Se você é um criador de conteúdo, você tem algumas opções. Pode criar conteúdo que seja simples o bastante para ser facilmente absorvido durante uma série de curtas passadas de olho dos telespectadores cuja atenção está dividida, pode tentar fazer com que o seu conteúdo seja tão absurdamente incrível que mesmo o melhor representante da Geração Tempo Real não consiga tirar os olhos dele (estou falando aqui de programas como Game of Thrones, que é essencialmente uma hora de nudez frontal intercalada com decapitações explícitas), ou pode ainda oferecer conteúdo de segunda tela para atacar dos dois lados.

Mas onde eu quero chegar com essa pilha de palavras, enquanto estou há quatro parágrafos da minha última cena de ação?

…Água fria como gelo bate na minha cara e eu acordo descobrindo que o meu peito está amarrado a uma cadeira de frente para uma mesa nova da Ikea, vazia a não ser por um bloco de papel amarelo e um lápis número 2 perfeitamente apontado. Do outro lado da mesa, vejo um semi-círculo de caras meio nerds, cada um segurando uma pistola em uma mão e um iPhone na outra…

Há não muito tempo, um cara que atende por Lezevo e frequentemente compartilha no YouTube vídeos dele jogando Call of Duty, decidiu compartilhar os detalhes do seu divórcio recém-finalizado. Alguém tão acostumado com jogos de tiro imersivos como Lazevo sabe o quão improvável é as pessoas pararem para ouvir treze minutos de alguém falando sobre uma união que ruiu. Então ele gravou a sua voz e colocou por cima de um vídeo em que ele mesmo, no jogo, atirava contra prédios, derrubava helicópteros e criava uma trilha de sangue com seus inimigos. O espectador é entretido pelas explosões e batalhas cheias de ação, enquanto o homem abre o seu coração sobre os altos e baixos que levaram à implosão do seu casamento. Kaboom.

Além de inventar uma metáfora bastante satisfatória para a sensação causada por muitos divórcios, Lazevo pode ter criado o manual de instruções que precisamos sobre como pensar sobre compartilhar detalhes da nossa vida. O conteúdo pode ser extremamente pessoal. A audiência ainda pode ser completamente pública. E depois que você passa de 140 caracteres, não vai conseguir prender a atenção de ninguém sem metralhadoras.
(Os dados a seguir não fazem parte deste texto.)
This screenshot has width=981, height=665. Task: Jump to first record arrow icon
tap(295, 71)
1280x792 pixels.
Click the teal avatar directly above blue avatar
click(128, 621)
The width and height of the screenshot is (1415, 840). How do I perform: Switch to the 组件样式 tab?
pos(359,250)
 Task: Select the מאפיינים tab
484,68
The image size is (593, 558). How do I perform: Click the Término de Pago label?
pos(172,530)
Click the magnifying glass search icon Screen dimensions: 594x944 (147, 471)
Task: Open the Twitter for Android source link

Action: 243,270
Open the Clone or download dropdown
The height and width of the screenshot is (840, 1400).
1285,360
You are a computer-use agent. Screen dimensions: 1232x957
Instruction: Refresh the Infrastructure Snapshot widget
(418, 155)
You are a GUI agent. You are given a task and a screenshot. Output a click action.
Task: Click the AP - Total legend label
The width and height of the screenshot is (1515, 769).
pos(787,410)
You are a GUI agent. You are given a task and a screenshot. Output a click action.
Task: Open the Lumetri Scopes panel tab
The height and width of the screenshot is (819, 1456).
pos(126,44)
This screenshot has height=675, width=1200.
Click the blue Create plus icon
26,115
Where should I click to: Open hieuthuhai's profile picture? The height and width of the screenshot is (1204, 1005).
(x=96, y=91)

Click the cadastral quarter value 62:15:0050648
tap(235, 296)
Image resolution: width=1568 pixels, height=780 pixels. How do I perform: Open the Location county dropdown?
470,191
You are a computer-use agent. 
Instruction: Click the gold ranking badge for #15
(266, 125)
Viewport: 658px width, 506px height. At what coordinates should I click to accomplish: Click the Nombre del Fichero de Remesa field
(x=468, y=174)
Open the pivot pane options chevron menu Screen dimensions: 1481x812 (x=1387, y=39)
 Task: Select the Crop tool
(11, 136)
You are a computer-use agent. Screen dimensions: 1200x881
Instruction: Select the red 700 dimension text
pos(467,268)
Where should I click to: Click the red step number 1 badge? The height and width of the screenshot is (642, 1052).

…O nerd diretamente à minha frente clica a sua arma e a aponta para o bloco de anotações em cima da mesa. “Dave”, diz ele, “Nós precisamos do próximo post”. Eu agora reconheço esses editores e leitores e vozes na minha cabeça, e imediatamente reclamo que tenho estado bastante ocupado ultimamente e que recentemente tive um bloqueio criativo de escrita muito forte.

“Você enviou 12.000 emails, publicou 1.800 tweets e mandou 30.000 palavras via instant messenger desde a última vez que nos enviou um trabalho. É isso que você chama de bloqueio criativo de escrita?”

Todos eles riem, enquanto olham alternadamente para mim e para as telas dos seus iPhones.

“Desculpa, camarada. Você vai sentar aí e vai escrever até que tenha algo pra gente postar. Sem twittar, sem navegar, sem telas, sem Angry Birds, nada, até acabar.”

Eu pego o lápis de cima da mesa. Antes de começar a escrever, preciso saber uma coisa: “Então, quer dizer que a Beyonce não fez parte disso, afinal?”

“Nah. Mas você deveria incluí-la no seu post mesmo assim. Chama atenção.”